1 Posmysz Pasażerka (Passanger), Varsovie, Czytelnik, 1962. Le roman a été traduit en 15 langues. Il a également été adapté pour un long métrage d'Andrzej Munk (1963). Mieczysław Weinberg a écrit son opéra en 1968 mais sa version complète n'a été jouée qu'en 2010.

2 Mogl Verena, « Les Juifs qui se sauvent en chantant » : Le compositeur Mieczysław Weinber (1919-1996) en Union soviétique] , Munster, Waxmann, 2017.

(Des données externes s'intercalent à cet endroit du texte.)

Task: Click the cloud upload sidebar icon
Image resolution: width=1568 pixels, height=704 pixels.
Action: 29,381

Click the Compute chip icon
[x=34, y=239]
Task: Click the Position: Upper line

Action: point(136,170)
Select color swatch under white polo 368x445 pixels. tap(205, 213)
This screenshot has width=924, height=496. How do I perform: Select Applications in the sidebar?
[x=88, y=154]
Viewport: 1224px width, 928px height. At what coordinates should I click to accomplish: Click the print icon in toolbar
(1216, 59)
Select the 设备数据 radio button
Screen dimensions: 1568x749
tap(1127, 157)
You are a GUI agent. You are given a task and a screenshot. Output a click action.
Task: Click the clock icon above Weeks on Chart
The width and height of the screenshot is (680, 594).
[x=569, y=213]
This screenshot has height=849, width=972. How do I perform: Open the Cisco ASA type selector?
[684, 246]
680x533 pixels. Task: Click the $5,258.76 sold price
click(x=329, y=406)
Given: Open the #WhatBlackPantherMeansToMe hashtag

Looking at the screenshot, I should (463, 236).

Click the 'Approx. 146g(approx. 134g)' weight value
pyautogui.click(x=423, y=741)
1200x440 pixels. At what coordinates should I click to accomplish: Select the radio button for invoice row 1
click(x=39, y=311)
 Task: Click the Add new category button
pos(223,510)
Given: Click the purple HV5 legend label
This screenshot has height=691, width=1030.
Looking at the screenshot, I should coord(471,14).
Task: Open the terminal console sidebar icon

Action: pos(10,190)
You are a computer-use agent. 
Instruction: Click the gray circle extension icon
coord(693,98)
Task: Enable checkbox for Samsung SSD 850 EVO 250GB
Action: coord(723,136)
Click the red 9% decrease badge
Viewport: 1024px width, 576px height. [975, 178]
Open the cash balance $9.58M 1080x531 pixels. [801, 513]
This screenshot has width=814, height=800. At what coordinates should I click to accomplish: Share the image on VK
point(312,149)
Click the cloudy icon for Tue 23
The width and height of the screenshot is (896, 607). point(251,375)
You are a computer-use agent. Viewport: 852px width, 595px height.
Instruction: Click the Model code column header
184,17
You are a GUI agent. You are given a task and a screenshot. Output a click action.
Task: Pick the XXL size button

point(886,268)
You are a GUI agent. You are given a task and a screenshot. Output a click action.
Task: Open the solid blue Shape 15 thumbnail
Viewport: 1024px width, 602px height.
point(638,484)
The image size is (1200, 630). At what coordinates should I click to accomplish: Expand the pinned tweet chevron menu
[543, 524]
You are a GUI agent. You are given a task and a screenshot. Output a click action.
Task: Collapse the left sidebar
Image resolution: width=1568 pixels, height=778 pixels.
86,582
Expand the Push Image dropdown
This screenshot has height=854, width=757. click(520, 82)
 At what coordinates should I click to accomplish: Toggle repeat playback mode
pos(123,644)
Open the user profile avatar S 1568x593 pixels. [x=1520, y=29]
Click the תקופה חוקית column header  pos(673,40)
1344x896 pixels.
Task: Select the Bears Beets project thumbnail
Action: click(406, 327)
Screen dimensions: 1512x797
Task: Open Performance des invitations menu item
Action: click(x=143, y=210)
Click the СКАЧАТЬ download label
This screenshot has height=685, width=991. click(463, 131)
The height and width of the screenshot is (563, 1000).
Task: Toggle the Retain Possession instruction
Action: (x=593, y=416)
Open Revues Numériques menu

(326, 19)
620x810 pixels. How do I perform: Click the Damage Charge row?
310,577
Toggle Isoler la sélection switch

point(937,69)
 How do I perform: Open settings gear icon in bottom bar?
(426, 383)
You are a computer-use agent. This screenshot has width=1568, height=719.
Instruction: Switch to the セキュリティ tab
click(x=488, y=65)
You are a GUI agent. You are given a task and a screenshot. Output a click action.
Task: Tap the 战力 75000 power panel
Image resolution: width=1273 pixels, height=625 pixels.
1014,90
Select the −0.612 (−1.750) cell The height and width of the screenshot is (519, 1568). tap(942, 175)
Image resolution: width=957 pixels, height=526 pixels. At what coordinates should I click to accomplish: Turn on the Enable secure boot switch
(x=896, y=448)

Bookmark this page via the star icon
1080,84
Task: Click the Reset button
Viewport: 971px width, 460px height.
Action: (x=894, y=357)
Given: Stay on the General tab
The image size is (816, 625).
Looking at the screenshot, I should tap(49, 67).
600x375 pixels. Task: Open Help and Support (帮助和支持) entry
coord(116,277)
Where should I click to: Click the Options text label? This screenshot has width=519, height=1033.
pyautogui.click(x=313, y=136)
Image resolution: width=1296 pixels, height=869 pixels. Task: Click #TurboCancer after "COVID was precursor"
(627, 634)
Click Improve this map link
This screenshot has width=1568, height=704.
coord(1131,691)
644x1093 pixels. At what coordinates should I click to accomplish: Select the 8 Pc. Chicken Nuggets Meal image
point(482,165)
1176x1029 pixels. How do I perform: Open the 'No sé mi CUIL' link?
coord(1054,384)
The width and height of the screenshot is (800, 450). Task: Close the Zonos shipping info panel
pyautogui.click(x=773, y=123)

3 Meyer Krzysztof, Szostakowicz , Cracovie, PWM Edition, 1973 (1ère édition), 1986 (2ème édition) ; Version allemande publiée à Leipzig en 1980.
Nouvelle version publiée à Paris (1994) ; Bergisch Gladbach (1995); Amsterdam (1996); Madrid (1997); Mayence (1998), Saint-Pétersbourg (1998) ; Varsovie (1999) ; et une édition étendue à Mayence (2008).

Pour citer cet article

Référence électronique

Beata Bolesławska-Lewandowska, « Daniel Elphick, Music behind the Iron Curtain: Weinberg and his Polish Contemporaries  »,
Transposition [En ligne],  | 2021, mis en ligne le 15 janvier 2021, consulté le 28 avril 2022. URL : http://journals.openedition.org/transposition/5851 ; DOI : https://doi.org/10.4000/transposition.5851

Auteur

Beata Bolesławska-Lewandowska

Beata Bolesławska [Bolesławska-Lewandowska], PhD, est professeure adjointe à l'Institut d'art de l'Académie polonaise des sciences.
Elle est l'auteure de :Panufnik (édition PWM, 2001), Górecki. Un portrait en mémoire (édition PWM, 2013),Panufnik. Architecte des émotions (édition PWM, 2014), La vie et l'œuvre d'Andrzej Panufnik (1914–1991) (Ashgate, 2015),Mycielski. Noblesse oblige (PWM Edition, 2018),
La symphonie et la pensée symphonique dans la musique polonaise depuis 1956 (Routledge, 2019) et l'éditeur de la correspondance en deux volumes entre Zygmunt Mycielski et Andrzej Panufnik (Institut d'art de l'Académie polonaise des sciences, 2016 et 2018).
Elle est également co-éditrice de la série de publications « Musique polonaise à l'étranger » initiée et publiée par l'Institut d'art de l'Académie polonaise des sciences.
Auteure de nombreux articles scientifiques et de vulgarisation sur des sujets liés à la musique polonaise du XXe siècle, elle participe également régulièrement à des conférences musicologiques dans le pays et à l'étranger.
Elle est présidente de la section musicologique et membre du conseil principal de l'Union des compositeurs polonais.